### JOB 1
In the boxing essay, which country is Roman "Chocolatito" Gonzalez from?

### DOCUMENT SECTION
Consensus among aficionados is that Mayweather won their first tilt while being beaten upon most satisfactorily, beaten upon in a way that can bend a career trajectory and eventually enable more realistic record comparisons with prizefighters of greater accomplishment. Those who would dissent with official scorecards, though, raise an interesting thought experiment: What if the fight had been scored like Maidana was the prohibitive favorite, not Mayweather, with a full 25-percent anchored to ring generalship?

What is most alarming about the latest installments of Showtime infomercials, alarming at least for the rematch’s box-office revenues, is how, with fewer dramatic scores and gasping narration, and frumpy Warren Buffett in lieu of spacey Roger Mayweather, Floyd is no longer odious at all. He wishes to be. Like an aged magician trying to conjure one more white bunny out the black hat for a birthday party whose kids have seen the trick nine times without promised cake or ice cream, Floyd inadvertently loops back on himself, often in the same clip: I don’t have to talk about how great I am, because I am the greatest and nobody is better than me, because I don’t have to talk about how great I am.

Made to look like a witling on social media by a scorned rapper pal, Floyd can no longer shout smug witticisms at an upturned camera; now YouTubers get Professor Mayweather, fatigued in yellowing light, offering a discourse on how little he cares what anyone says, shortly before securing his yoga mat in a perimeter of hundred-dollar bills. Hip-hop culture, such as it has been for 20 years now, is more synonymous with thespians teaching suburban kids how to appear menacing than anything militant or self-assured, or even clever, and Floyd has long, and oddly, wished to supplant the genuinely macho thing he does for a living with a ruined art form’s hamfisted thuggery. Still, has any public figure in even this meretricious age performed so many hours of heartfelt insecurity as the “Money” documentaries, invented by HBO and aped by Showtime, drive Mayweather to?

A living, breathing antonym for the word contentment, Mayweather has unflinchingly shown how much cannot be bought with so much money. After years of giving neither strippers nor a fiancée nor a harem of ageing women a dot of genuine enthusiasm, in Episode 2 Mayweather spiritlessly drives his squadron of luxury automobiles to his boxing gym – wherein he joyfully watches other men smash one another for the duration of a sadistic, 31-minute round. An embellished $500 million in career earnings, the Big Boy Mansion, an apartment’s worth of footwear, nine employees just to count rope skips, $10 million in sports cars – and the only time the man flashes the feral grin of his true nature is when watching a spectacle men perform round the world, free of charge, outside a hundred thousand bars every Friday night.

Is it any wonder someone grounded as Marcos “El Chino” Maidana does not respect Mayweather? One gathers from watching the men at choreographed “media” events Maidana looks Mayweather’s way and thinks: I’ll never box like him, I’ll never have a fraction his money, but, che, I’m so much happier than he is that, pues, oh well.

Expectations are unusually low for this event – not only does one hear nary a peep from his peers about the fight, but an unknown middleweight vacating a meaningless belt, midweek, stole its headlines, and an incredible Friday morning performance by a different Latin American, Nicaragua’s Roman “Chocolatito” Gonzalez, assured aficionados would have better things to discuss last weekend – and they might yet be missed. The feeling is that Maidana had his best possible fight against Mayweather in May, and Mayweather ultimately made adjustments enough to prevail, and so, whither something finer?

[Dataset entries]
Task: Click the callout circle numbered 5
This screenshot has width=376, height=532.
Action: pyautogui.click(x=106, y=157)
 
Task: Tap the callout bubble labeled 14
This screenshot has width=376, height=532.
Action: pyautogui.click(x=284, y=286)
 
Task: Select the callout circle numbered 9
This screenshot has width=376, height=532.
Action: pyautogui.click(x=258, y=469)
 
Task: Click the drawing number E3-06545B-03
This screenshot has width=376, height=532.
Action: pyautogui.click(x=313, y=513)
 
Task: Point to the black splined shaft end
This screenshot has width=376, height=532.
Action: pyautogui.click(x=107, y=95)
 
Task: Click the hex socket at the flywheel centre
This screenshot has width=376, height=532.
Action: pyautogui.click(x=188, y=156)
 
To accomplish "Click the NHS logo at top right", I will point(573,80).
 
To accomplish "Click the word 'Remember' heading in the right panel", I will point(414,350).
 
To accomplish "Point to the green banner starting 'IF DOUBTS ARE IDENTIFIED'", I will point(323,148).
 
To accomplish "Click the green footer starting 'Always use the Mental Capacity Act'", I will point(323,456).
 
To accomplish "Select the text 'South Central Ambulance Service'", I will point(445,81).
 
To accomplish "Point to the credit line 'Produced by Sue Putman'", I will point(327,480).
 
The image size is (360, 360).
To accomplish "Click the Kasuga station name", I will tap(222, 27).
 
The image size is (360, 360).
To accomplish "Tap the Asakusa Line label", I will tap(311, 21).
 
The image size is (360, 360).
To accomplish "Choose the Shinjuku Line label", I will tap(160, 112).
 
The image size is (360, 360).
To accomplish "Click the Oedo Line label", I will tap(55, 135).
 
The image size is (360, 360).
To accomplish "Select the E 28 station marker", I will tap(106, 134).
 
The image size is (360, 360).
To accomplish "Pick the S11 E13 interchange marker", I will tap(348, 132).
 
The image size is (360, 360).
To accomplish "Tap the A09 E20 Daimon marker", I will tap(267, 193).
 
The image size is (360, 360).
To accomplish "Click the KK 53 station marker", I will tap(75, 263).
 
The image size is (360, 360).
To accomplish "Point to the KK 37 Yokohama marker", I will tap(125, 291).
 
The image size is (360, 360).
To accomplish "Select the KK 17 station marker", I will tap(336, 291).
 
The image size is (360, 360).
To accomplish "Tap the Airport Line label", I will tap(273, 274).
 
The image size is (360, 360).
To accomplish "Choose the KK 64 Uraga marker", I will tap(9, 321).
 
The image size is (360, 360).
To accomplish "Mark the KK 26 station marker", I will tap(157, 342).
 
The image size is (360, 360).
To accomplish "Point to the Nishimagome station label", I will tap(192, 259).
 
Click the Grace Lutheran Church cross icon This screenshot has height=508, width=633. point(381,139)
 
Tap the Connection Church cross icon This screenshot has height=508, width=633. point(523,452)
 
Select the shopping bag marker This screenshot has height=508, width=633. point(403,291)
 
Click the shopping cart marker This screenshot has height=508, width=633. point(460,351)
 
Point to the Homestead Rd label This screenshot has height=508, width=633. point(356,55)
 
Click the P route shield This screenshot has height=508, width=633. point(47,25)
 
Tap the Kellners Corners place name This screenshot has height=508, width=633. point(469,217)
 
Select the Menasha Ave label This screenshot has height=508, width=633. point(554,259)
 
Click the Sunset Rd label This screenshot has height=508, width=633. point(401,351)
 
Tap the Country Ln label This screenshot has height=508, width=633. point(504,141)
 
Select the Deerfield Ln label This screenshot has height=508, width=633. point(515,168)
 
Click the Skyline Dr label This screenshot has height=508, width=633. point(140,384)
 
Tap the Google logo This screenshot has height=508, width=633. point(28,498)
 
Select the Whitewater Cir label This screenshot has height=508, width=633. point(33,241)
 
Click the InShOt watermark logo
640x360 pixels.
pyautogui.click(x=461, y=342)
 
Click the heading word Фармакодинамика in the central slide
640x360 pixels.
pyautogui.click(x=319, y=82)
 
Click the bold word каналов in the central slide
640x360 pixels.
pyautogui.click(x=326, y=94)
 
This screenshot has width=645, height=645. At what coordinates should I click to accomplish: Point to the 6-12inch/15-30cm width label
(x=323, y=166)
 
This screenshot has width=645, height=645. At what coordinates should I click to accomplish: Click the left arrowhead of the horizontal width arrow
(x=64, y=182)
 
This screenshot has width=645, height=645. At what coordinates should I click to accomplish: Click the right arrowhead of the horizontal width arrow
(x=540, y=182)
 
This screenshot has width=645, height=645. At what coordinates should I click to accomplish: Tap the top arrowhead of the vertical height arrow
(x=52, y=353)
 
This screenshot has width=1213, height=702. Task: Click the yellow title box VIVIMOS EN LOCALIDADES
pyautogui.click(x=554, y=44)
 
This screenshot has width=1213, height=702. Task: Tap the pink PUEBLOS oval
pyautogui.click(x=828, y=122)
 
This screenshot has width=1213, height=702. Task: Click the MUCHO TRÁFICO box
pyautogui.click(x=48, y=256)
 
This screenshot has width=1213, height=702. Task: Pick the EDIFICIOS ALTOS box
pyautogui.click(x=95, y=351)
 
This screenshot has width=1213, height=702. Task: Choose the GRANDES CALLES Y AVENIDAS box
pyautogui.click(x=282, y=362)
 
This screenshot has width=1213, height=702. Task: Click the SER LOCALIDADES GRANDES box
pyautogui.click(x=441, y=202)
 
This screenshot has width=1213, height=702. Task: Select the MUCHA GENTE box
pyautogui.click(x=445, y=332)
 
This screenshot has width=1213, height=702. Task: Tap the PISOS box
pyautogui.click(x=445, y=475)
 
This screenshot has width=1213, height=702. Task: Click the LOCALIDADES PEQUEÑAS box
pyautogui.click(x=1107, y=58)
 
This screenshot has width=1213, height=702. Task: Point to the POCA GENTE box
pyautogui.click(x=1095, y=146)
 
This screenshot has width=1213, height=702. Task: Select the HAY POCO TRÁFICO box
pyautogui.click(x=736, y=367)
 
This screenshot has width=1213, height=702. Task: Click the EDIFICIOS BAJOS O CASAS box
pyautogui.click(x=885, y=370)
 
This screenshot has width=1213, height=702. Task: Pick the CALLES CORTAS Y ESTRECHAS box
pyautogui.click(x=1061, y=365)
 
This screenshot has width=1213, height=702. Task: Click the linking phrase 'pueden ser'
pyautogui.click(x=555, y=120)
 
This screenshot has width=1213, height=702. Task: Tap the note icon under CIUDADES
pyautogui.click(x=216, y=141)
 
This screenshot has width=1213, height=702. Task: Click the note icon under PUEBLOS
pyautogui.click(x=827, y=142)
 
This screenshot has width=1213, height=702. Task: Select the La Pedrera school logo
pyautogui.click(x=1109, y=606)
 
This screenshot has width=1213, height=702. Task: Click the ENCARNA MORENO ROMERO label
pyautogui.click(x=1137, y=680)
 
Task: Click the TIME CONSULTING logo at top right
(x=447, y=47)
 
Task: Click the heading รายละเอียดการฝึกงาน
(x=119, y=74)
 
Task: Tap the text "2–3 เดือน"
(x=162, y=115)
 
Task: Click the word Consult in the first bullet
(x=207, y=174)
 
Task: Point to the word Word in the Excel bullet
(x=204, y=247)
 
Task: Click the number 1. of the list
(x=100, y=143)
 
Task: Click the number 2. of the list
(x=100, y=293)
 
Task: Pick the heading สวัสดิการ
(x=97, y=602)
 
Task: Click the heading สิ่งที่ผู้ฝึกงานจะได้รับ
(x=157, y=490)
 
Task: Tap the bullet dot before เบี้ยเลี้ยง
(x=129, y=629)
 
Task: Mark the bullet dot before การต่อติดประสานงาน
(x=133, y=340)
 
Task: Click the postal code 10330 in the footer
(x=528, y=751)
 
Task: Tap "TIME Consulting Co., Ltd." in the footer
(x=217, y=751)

### JOB 2
Output the listing lines unchanged, from its first line through the line containing "Action: pyautogui.click(x=188, y=156)", including both ends.

### EXPECTED ANSWER 1
Nicaragua

### EXPECTED ANSWER 2
Task: Click the callout circle numbered 5
This screenshot has width=376, height=532.
Action: pyautogui.click(x=106, y=157)
 
Task: Tap the callout bubble labeled 14
This screenshot has width=376, height=532.
Action: pyautogui.click(x=284, y=286)
 
Task: Select the callout circle numbered 9
This screenshot has width=376, height=532.
Action: pyautogui.click(x=258, y=469)
 
Task: Click the drawing number E3-06545B-03
This screenshot has width=376, height=532.
Action: pyautogui.click(x=313, y=513)
 
Task: Point to the black splined shaft end
This screenshot has width=376, height=532.
Action: pyautogui.click(x=107, y=95)
 
Task: Click the hex socket at the flywheel centre
This screenshot has width=376, height=532.
Action: pyautogui.click(x=188, y=156)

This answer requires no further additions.